PROBLEMS TO SOLVE:
1. Using the study summary on computerized reminders for hospitalized patients, list every source of information the reminders were generated from.
2. Extend the study summary on computerized reminders for hospitalized patients, picking up after its final sentence.

Many established and proven preventive measures for hospitalized patients such as influenza vaccination or deep venous thrombus prophylaxis are not reliably and routinely carried out. Computerized reminder, as a form of decision support, has been shown to be helpful in increasing the use of out patient preventive care. Little is known whether it would be similarly effective in preventive care for hospitalized patients.

Objective

To test hypothesis that a computerized reminder system could increase the use of preventive care among hospitalized patients.

Setting

A urban public teaching hospital in Indianapolis.

Design

Randomized, controlled trial from May 1, 1997 to October 31, 1998.

Patients

All patients admitted to the general medicine service during the specified time period.

Method

Four of the general medicine teams were designated interventional group, and four were designated as controls. Attending physicians, resident physicians, and medical students associated with the team were given the same status (intervention or control) as the team status already assigned. Patients were assigned to each of these teams based on a pre-existing mechanism that distribute admissions equitably among the teams, solely on the basis of the order in which patients required hospitalization.

Care rules, rule-based reminders, were developed based on contemporary national guidelines on influenza vaccination, pneumococcal vaccination, and deep vein thrombosis prophylaxis, and prophylactic aspirin sue for cardiovascular disease. These reminders were generated based on the demographic information, problem list, diagnosis list, vital signs, current inpatient orders, and previous pharmacy records. If at least one indication exist for one of these four preventive therapies exist for a given patient in the electronic health record, no contraindication for that therapy, and no active order for that therapy, the reminder will show onscreen for the intervention group but only logged in the system and not shown in the control group.

SUPPLIED DATA:
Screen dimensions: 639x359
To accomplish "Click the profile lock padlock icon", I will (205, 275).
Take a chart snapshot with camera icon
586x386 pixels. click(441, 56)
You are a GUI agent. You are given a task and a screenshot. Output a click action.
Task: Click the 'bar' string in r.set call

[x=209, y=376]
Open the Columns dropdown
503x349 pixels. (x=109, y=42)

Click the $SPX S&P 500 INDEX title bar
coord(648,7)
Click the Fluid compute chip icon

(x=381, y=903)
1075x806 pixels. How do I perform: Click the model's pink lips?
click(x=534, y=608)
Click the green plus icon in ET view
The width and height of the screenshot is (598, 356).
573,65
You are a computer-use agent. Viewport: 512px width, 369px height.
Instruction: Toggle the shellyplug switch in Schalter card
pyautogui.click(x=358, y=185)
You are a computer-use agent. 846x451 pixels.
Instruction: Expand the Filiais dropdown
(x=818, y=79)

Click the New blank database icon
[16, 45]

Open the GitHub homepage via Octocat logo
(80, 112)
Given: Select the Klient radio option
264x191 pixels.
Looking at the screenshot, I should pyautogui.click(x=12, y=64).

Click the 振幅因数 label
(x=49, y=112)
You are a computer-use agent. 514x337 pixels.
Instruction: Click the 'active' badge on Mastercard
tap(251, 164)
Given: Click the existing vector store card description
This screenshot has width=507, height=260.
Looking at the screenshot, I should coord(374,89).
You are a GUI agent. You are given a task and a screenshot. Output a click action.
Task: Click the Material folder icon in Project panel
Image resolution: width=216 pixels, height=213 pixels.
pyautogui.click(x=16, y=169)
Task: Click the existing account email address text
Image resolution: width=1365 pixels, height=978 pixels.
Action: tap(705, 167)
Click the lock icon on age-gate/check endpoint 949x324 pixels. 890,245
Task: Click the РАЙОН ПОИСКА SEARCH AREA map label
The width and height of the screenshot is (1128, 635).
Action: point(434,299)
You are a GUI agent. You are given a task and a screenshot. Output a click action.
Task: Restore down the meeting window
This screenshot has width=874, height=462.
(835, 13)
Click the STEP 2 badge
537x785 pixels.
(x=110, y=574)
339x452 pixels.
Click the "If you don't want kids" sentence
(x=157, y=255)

EXERCISE RESULTS:
1.
- Demographic information
- Problem list
- Diagnosis list
- Vital signs
- Current inpatient orders
- Previous pharmacy records

2.
Outcome

Primary outcomes were rates at which the various preventive therapies were ordered (pneumococcal vaccinations, influenza vaccinations, deep vein thrombosis (DVT) prophylaxis, and prophylactic aspirin at discharge).

Results

Overall, 53.6% of all enrolled patients were eligible for at least one preventive therapy. The mean numbers of teims a reminder was displayed to a physician in the intervention group ranged from 3.4 to 5.2 for each hospitalized eligible patient in the intervention group.

For pneumococcal vaccination was 35.8% in the intervention group compared with 0.8% in the control group. For influenza vaccination, 51.4% of eligible patients had it ordered in the intervention group but only 1.0% in the control. DVT prophylaxis with subcutaneous heparin rate was 32.2% with reminders and only 18.9% without. Prophylactic aspirin at discharge was ordered 36.4% of all eligible patients in the intervention group and only 27.6% in the control group. All these differences were significantly different with p value less than 0.001.

Conclusion

Computerized reminders significantly increased the rate of preventive care measures in hospitalized patients.